== RAW DATA ==
────────────────────

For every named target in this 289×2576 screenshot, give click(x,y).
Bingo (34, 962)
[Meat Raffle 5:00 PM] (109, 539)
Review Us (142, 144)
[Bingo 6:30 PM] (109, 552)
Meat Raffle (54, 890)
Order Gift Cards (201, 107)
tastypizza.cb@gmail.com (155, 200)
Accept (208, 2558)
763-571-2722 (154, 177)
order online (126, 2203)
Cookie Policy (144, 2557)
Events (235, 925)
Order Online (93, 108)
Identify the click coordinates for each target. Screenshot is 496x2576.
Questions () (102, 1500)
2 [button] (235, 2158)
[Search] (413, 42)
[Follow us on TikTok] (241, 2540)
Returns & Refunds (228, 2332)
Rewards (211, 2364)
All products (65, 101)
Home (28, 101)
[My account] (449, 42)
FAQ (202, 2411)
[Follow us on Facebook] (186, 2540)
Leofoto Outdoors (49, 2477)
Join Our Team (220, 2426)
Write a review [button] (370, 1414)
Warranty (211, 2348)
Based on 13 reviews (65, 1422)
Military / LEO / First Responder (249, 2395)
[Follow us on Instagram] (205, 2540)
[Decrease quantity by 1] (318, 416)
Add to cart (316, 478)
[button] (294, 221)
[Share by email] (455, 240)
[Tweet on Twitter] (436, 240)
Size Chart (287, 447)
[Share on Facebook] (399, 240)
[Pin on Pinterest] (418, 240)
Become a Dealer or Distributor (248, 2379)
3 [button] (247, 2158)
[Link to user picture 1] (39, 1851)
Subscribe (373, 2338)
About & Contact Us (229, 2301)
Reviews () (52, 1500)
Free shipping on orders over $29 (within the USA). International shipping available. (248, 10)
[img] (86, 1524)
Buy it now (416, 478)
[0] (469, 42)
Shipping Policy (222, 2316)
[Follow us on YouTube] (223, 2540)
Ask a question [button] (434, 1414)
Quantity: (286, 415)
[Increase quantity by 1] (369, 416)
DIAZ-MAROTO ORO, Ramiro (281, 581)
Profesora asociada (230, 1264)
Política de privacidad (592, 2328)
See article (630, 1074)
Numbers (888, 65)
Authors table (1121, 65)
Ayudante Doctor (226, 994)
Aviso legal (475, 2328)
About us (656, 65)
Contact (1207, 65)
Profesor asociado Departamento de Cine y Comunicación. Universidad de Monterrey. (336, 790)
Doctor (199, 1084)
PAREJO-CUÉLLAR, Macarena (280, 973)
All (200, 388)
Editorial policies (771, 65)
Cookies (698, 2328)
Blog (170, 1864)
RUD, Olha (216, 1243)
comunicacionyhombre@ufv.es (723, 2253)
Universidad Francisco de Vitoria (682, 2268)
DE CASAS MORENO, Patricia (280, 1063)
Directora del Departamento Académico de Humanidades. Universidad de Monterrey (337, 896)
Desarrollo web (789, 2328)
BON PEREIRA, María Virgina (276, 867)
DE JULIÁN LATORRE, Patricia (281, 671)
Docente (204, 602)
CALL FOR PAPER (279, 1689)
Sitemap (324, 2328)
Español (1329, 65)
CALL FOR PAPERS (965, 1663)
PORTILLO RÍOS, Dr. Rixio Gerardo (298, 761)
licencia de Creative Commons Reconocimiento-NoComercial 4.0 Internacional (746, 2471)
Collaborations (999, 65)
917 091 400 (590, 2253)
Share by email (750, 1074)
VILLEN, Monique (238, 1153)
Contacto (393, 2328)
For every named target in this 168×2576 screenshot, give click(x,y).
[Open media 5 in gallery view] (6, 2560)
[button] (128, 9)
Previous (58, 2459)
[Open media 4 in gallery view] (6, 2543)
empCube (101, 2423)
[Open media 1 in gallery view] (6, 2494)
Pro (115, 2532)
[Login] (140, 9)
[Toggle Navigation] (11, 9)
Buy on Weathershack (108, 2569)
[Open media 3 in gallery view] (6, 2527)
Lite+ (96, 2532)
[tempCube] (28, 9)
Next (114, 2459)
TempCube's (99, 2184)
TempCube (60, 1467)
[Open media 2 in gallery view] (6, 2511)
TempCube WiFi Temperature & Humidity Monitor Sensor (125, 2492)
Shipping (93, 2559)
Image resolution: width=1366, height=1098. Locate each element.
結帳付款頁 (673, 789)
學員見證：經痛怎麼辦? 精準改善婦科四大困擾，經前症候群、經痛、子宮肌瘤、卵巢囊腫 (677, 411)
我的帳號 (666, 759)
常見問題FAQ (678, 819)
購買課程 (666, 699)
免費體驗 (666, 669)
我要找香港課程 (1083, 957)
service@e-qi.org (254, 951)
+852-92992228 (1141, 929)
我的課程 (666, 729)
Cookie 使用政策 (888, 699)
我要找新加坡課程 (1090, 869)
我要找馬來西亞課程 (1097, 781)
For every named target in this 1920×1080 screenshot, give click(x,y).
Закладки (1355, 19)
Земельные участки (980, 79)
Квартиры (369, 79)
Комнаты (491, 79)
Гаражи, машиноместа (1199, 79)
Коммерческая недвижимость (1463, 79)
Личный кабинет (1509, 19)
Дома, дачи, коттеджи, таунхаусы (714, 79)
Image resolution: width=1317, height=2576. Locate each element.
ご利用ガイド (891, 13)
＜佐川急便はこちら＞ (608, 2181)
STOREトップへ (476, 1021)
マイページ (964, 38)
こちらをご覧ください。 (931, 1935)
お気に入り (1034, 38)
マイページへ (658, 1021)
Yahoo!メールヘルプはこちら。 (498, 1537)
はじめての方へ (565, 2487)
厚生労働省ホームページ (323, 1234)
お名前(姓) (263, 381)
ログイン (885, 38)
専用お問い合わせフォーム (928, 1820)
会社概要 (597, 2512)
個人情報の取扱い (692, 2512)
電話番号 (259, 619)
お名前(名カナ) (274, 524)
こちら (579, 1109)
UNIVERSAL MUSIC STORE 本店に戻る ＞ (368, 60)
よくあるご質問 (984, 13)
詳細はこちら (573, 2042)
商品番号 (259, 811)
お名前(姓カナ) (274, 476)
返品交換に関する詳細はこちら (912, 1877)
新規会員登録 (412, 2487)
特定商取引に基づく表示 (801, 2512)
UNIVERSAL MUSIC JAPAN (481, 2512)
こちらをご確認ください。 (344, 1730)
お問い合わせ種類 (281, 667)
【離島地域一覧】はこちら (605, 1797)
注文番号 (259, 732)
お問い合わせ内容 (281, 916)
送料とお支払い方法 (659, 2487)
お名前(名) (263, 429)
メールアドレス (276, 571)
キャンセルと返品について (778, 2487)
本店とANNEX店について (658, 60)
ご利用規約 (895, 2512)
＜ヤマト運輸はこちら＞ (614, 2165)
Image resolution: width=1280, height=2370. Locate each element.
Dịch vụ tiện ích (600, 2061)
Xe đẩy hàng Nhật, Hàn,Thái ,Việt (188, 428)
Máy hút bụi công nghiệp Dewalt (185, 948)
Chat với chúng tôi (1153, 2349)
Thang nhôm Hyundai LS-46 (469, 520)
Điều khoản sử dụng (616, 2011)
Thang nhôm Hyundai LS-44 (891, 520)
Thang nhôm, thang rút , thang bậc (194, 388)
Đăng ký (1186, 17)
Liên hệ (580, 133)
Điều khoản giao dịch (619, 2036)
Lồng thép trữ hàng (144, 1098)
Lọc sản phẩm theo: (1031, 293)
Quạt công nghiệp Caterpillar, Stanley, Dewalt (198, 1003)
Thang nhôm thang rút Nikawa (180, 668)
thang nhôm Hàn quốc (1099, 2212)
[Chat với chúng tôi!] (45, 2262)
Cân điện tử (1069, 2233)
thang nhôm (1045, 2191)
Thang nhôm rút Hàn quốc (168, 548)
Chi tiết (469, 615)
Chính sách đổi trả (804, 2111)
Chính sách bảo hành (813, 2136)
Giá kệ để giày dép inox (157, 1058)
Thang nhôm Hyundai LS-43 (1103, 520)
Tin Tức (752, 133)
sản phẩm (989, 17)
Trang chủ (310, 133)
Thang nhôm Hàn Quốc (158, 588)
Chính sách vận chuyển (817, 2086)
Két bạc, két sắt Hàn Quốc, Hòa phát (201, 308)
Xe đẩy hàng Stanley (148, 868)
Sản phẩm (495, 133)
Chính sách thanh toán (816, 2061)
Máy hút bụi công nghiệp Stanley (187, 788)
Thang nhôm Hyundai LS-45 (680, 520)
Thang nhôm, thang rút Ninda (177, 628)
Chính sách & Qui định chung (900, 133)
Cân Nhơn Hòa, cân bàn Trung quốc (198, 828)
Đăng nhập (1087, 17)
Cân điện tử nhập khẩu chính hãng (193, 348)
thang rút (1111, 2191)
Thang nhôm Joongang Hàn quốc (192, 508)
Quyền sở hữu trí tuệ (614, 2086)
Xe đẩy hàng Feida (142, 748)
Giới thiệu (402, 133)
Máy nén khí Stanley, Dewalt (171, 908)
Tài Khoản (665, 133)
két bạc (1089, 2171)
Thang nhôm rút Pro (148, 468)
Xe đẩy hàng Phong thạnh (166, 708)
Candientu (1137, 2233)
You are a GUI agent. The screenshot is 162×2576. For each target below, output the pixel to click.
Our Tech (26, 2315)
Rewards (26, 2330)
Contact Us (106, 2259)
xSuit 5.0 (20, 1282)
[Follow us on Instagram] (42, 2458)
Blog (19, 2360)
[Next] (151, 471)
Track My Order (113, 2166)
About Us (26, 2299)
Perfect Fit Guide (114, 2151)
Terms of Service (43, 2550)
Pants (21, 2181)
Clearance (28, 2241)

────────────────────

== DIRECTIONS FOR THIS TASK ==
Above are the entries. Output exactly the lines beginning with the line that has "See article (630, 1074)" and ending with the line that has "Universidad Francisco de Vitoria (682, 2268)".

== SOLUTION FOR THIS TASK ==
See article (630, 1074)
Numbers (888, 65)
Authors table (1121, 65)
Ayudante Doctor (226, 994)
Aviso legal (475, 2328)
About us (656, 65)
Contact (1207, 65)
Profesor asociado Departamento de Cine y Comunicación. Universidad de Monterrey. (336, 790)
Doctor (199, 1084)
PAREJO-CUÉLLAR, Macarena (280, 973)
All (200, 388)
Editorial policies (771, 65)
Cookies (698, 2328)
Blog (170, 1864)
RUD, Olha (216, 1243)
comunicacionyhombre@ufv.es (723, 2253)
Universidad Francisco de Vitoria (682, 2268)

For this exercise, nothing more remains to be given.